Im Jahr 2023 gründete sich innerhalb der Randstad Gruppe Deutschland die Women Empowerment Business Resource Group aus Mitarbeitenden der Unternehmensgruppe. Diese hat nun einen konkreten Maßnahmenplan erarbeitet: die Frauen@Randstad Empowerment Initiative. Mit dieser verpflichten wir uns der Frauenförderung – zielgerichtet und messbar. Was das bedeutet und warum Freiwilligkeit nicht immer zum Ziel führt, erklären Carlotta Köster-Brons und Frank Münze.

Frank Münze und Carlotta Köster-Brons
Frank Münze und Carlotta Köster-Brons

Warum ist und bleibt Frauenförderung ein Thema?

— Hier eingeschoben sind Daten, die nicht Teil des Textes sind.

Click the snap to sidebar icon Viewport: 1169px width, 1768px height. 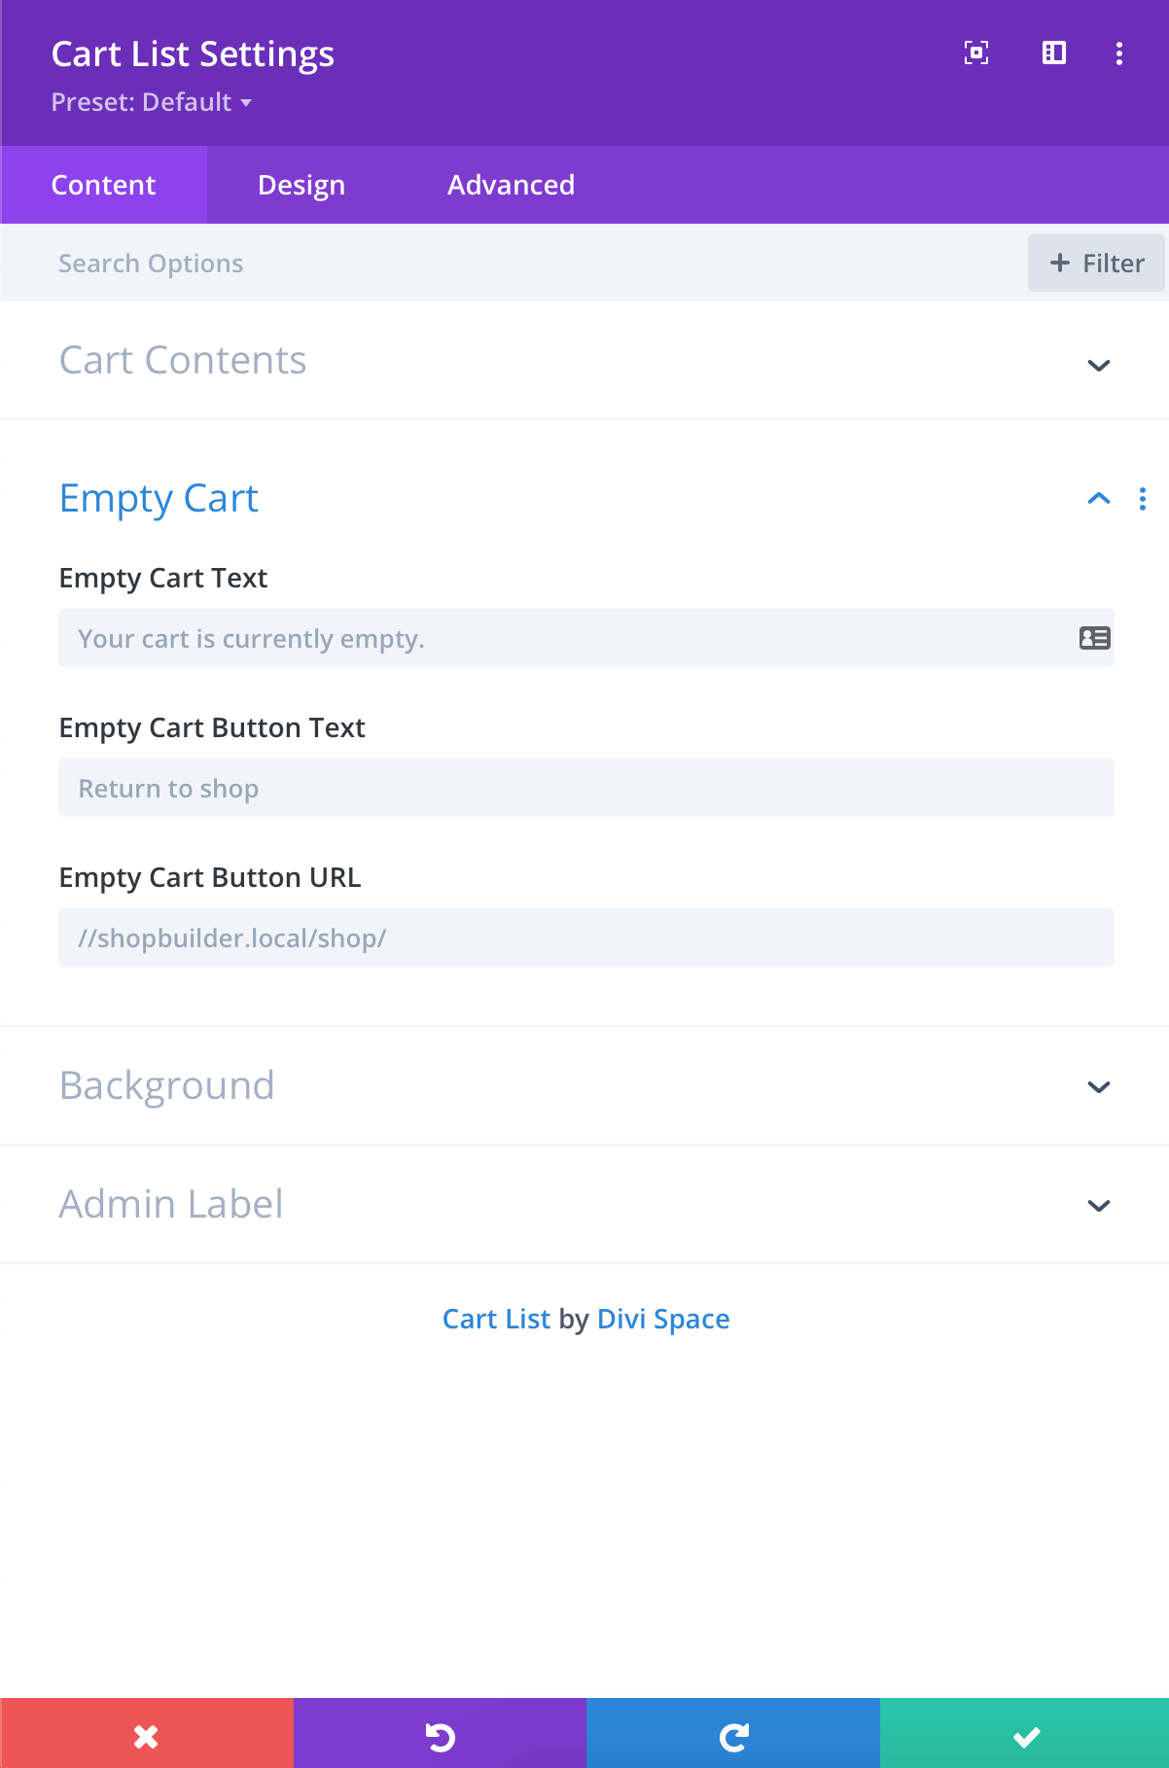[1054, 53]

Frank Münze: Aus meiner Perspektive als Verantwortlicher für EDI&B bei Randstad ist das Thema Nachhaltigkeit sehr wichtig. Das bedeutet, dass wir Frauenkarriere und -förderung nicht nur isoliert betrachten dürfen, sondern als Teil der Dimensionen der Vielfalt. Letztlich ist deren Zusammenspiel äußerst relevant für den Erfolg von Unternehmen. Zudem haben wir uns – bei Randstad arbeiten immerhin 162 Nationen – das Leitbild „Vielfalt ist unsere Kultur“ auf die Fahnen geschrieben. Global betrachtet hat die Wirtschaft beim Thema Geschlechterparität allerdings einen Schritt zurück gemacht, wie Anfang des Jahres beim Weltwirtschaftsforum in Davos deutlich wurde. Eine Balance zwischen Männern und Frauen im Job wäre nach aktuellem Stand erst in 131 Jahren erreicht. Allein das zeigt, welchen Weg wir weltweit noch vor uns haben. Randstad will schneller sein: Bis 2030 wollen und werden wir Geschlechterparität im oberen Management erreichen.

Warum ist es aktuell trotz aller Bemühungen um die Chancengleichheit von Frauen noch nicht so gut bestellt?

Carlotta Köster-Brons: In Deutschland haben wir immer noch ein Rollenbild, das deutlich konservativer ist als in anderen Ländern. Eine Vollzeit-Erwerbstätigkeit ist gerade bei Müttern immer noch mehr die Ausnahme als die Regel. Das hängt mit den fehlenden oder unzureichenden Kinderbetreuungsmöglichkeiten zusammen, aber eben auch mit den gesellschaftlichen Vorstellungen, wie die Familienarbeit aufgeteilt wird. Für viele Frauen bedeutet das eine Erwerbstätigkeit in Teilzeit. Und dann schnappt leider oft die Teilzeit-Falle zu und Frauen werden seltener für Karriere und Führungsrollen in Betracht gezogen, weil arbeitgebende Unternehmen häufig Anwesenheit statt Qualifikation als ausschlaggebenden Faktor betrachten. Hier müssen sowohl Arbeitgeber als auch die Frauen ihre Positionen verändern. 

Frank Münze:  Gleichstellung heißt noch lange nicht, dass Frauen tatsächlich gleich gesehen und wahrgenommen werden. Wir leben nach wie vor in einer Gesellschaft, in der Stereotype zwar verblassen, aber immer noch existent sind. Erst wenn diese unbewussten Vorurteile abgebaut sind, gibt es auch die Möglichkeit, geschlechterunabhängig Karrieren zu entwickeln. Auch deshalb muss das Thema Frauenkarriere viel sichtbarer gemacht werden. Und das geht nur durch Sensibilisierung für das Thema, eine Vielzahl von Aktivitäten und eine klare Strategie.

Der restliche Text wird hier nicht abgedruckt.